## Assignment
Your task is to return the listing below word for word, without any of its images.

## Records supplied
-- -- --

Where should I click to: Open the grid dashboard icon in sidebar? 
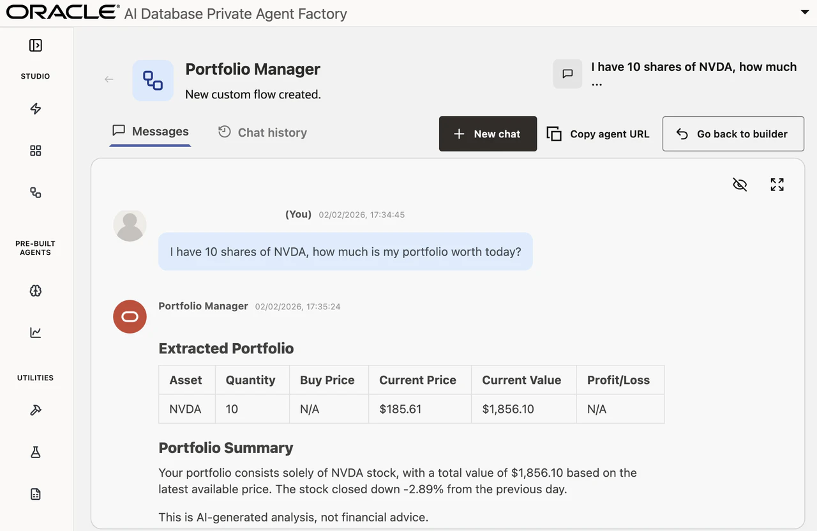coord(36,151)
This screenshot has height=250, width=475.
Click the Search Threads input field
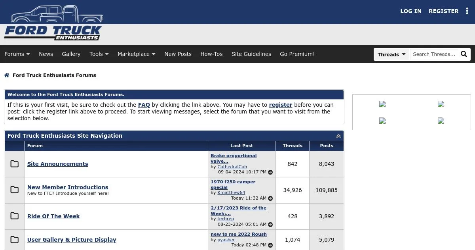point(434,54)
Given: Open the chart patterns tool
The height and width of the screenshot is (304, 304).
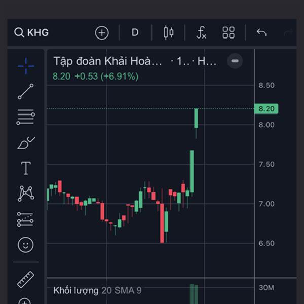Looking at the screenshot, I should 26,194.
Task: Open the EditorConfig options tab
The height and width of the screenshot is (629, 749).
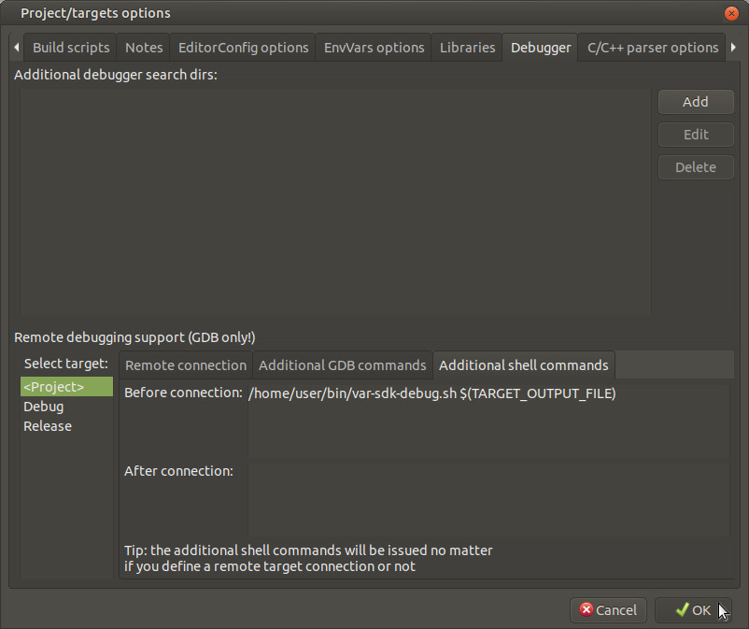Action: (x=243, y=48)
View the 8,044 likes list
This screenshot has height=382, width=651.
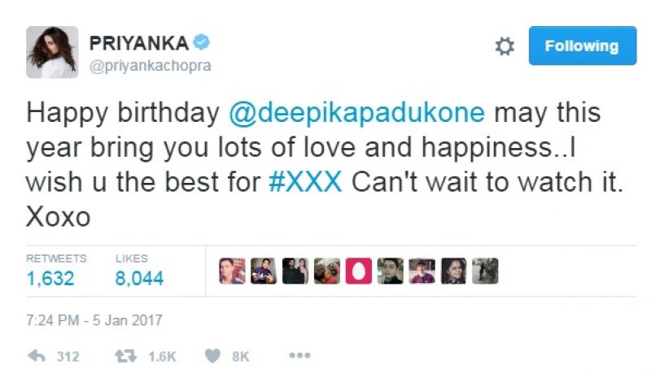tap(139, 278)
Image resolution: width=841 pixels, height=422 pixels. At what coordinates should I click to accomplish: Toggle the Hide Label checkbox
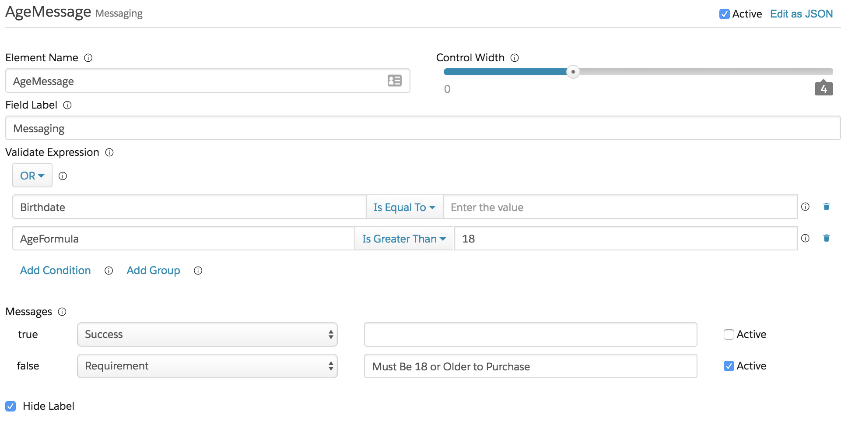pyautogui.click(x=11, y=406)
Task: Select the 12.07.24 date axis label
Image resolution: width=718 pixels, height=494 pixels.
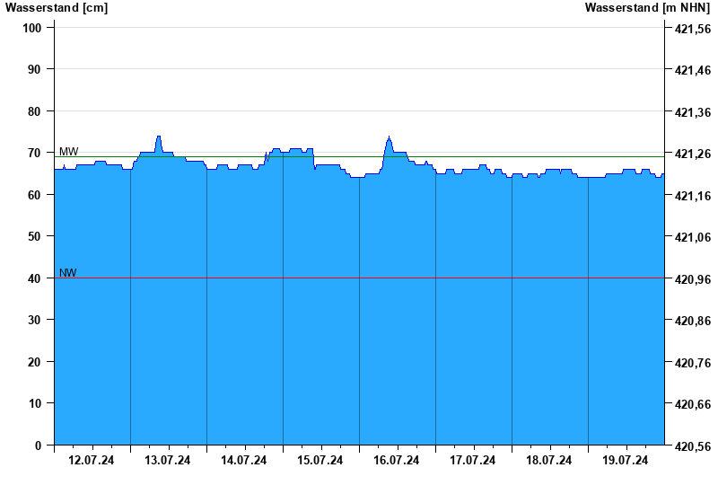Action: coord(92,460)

-- -- --

## Answer box
Where should I click to: Open the grid dashboard icon in sidebar? 
coord(36,151)
This screenshot has height=250, width=475.
Click the Search Threads input field
point(434,54)
Given: Open the chart patterns tool
The height and width of the screenshot is (304, 304).
Looking at the screenshot, I should 26,194.
Task: Open the EditorConfig options tab
The height and width of the screenshot is (629, 749).
Action: (x=243, y=48)
View the 8,044 likes list
This screenshot has height=382, width=651.
tap(139, 278)
Image resolution: width=841 pixels, height=422 pixels. At what coordinates should I click to accomplish: Toggle the Hide Label checkbox
pyautogui.click(x=11, y=406)
Task: Select the 12.07.24 date axis label
Image resolution: width=718 pixels, height=494 pixels.
Action: coord(92,460)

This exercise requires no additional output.